> **Directive**: Reproduce verbatim the rows in the stretch from the line containing "Click the Unsubscribe" through the line containing "pyautogui.click(x=684, y=88)", with both of those lines included.

** start **

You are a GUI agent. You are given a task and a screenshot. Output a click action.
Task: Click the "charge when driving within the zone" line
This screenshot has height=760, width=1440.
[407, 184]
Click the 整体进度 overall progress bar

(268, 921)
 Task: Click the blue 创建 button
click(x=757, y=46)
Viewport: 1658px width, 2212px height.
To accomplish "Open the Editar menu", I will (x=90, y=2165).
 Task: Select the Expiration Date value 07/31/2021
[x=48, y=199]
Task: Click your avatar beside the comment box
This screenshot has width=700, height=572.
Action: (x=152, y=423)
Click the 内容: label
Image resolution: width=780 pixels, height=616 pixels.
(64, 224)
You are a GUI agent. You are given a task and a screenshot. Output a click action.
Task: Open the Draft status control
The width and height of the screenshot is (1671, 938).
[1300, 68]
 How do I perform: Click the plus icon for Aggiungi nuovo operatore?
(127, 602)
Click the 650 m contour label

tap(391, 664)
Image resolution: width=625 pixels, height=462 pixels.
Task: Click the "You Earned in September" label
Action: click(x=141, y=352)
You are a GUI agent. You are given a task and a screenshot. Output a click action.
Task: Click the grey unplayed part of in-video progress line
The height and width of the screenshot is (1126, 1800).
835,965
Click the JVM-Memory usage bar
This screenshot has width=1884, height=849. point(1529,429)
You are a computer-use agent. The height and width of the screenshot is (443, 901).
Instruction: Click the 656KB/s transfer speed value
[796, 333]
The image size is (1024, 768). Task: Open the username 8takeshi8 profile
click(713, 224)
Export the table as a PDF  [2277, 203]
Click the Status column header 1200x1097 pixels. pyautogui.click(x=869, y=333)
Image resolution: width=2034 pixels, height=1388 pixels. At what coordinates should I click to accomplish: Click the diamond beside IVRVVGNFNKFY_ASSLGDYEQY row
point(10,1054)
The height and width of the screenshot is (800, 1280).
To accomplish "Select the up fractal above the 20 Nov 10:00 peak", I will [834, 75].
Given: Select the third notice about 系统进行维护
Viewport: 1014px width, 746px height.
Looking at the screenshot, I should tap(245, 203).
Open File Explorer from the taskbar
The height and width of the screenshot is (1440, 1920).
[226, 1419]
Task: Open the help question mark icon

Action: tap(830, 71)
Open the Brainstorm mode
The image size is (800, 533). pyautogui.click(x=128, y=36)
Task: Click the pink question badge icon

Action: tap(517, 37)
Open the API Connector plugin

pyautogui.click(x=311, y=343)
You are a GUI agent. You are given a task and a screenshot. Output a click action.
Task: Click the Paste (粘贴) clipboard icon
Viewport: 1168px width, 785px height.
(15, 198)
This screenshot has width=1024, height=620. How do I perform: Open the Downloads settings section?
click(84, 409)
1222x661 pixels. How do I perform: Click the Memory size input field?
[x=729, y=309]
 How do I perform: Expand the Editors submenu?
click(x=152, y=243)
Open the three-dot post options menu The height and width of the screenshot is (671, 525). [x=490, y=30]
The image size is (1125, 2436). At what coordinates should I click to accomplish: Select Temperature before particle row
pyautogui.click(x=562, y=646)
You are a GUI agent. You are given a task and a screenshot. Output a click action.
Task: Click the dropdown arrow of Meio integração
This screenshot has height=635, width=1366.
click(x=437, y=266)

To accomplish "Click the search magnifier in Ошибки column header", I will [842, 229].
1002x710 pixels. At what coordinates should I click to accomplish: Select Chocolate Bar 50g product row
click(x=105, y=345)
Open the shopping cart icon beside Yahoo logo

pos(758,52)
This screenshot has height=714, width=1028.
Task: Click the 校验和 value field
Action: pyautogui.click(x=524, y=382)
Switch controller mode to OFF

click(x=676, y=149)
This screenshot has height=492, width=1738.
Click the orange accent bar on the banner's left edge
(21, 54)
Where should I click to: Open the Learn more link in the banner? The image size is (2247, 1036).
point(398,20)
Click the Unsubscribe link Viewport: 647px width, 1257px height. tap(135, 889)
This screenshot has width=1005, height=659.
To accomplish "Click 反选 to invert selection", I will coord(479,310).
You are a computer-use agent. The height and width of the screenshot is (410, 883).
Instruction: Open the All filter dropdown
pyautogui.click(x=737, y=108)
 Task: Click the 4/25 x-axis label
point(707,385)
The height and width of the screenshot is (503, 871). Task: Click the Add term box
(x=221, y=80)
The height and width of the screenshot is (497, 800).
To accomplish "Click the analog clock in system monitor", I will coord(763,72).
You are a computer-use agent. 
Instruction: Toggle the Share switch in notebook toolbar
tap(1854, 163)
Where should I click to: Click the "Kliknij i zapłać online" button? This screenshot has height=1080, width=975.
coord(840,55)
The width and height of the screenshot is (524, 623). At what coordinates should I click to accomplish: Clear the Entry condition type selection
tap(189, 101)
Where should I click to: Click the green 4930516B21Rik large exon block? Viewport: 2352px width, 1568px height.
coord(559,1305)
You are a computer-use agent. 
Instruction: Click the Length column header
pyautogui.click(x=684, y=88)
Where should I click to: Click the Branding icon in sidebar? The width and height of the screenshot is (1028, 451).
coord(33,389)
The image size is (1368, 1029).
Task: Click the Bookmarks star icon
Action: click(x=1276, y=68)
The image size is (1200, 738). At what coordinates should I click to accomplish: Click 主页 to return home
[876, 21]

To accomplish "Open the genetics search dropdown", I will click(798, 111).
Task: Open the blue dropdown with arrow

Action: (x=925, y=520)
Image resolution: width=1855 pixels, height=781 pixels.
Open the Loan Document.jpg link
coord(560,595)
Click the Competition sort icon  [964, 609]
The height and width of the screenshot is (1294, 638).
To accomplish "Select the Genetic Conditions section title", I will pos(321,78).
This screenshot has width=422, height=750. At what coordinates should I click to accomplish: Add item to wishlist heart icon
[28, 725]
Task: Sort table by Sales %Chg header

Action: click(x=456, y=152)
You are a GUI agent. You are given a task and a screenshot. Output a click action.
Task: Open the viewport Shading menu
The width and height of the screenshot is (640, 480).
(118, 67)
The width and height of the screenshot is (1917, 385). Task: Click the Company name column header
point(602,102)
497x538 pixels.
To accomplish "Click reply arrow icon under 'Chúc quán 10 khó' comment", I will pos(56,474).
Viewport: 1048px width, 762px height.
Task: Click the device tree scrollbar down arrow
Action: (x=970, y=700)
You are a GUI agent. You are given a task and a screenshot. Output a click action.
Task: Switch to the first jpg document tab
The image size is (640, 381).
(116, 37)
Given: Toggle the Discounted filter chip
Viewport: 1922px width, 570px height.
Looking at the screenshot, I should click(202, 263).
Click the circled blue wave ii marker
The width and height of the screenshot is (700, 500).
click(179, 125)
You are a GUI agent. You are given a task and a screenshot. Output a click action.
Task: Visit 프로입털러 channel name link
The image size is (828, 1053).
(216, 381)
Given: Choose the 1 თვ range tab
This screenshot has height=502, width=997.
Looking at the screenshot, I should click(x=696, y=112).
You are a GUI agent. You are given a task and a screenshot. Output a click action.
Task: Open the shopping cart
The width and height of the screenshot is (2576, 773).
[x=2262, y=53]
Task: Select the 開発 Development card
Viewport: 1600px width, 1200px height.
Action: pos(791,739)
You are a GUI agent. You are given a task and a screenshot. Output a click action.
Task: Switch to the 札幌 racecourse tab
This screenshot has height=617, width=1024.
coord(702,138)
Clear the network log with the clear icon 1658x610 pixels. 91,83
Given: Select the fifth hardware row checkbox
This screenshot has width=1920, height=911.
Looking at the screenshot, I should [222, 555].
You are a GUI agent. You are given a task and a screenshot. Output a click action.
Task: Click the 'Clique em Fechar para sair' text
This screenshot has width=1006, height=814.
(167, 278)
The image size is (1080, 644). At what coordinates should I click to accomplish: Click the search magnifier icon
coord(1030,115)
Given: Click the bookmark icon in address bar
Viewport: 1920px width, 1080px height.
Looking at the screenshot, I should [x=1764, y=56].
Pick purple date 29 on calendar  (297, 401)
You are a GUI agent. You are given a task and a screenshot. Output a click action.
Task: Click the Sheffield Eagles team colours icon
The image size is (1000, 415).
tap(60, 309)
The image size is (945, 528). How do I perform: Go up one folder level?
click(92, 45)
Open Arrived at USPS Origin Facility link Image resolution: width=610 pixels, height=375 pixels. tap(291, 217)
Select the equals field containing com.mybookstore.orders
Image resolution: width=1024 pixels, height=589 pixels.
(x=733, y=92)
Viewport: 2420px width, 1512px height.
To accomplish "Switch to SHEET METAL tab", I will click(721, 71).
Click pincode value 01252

** end **

> **Output of the exercise**:
Click the Unsubscribe link Viewport: 647px width, 1257px height. tap(135, 889)
This screenshot has width=1005, height=659.
To accomplish "Click 反选 to invert selection", I will coord(479,310).
You are a computer-use agent. The height and width of the screenshot is (410, 883).
Instruction: Open the All filter dropdown
pyautogui.click(x=737, y=108)
 Task: Click the 4/25 x-axis label
point(707,385)
The height and width of the screenshot is (503, 871). Task: Click the Add term box
(x=221, y=80)
The height and width of the screenshot is (497, 800).
To accomplish "Click the analog clock in system monitor", I will coord(763,72).
You are a computer-use agent. 
Instruction: Toggle the Share switch in notebook toolbar
tap(1854, 163)
Where should I click to: Click the "Kliknij i zapłać online" button? This screenshot has height=1080, width=975.
coord(840,55)
The width and height of the screenshot is (524, 623). At what coordinates should I click to accomplish: Clear the Entry condition type selection
tap(189, 101)
Where should I click to: Click the green 4930516B21Rik large exon block? Viewport: 2352px width, 1568px height.
coord(559,1305)
You are a computer-use agent. 
Instruction: Click the Length column header
pyautogui.click(x=684, y=88)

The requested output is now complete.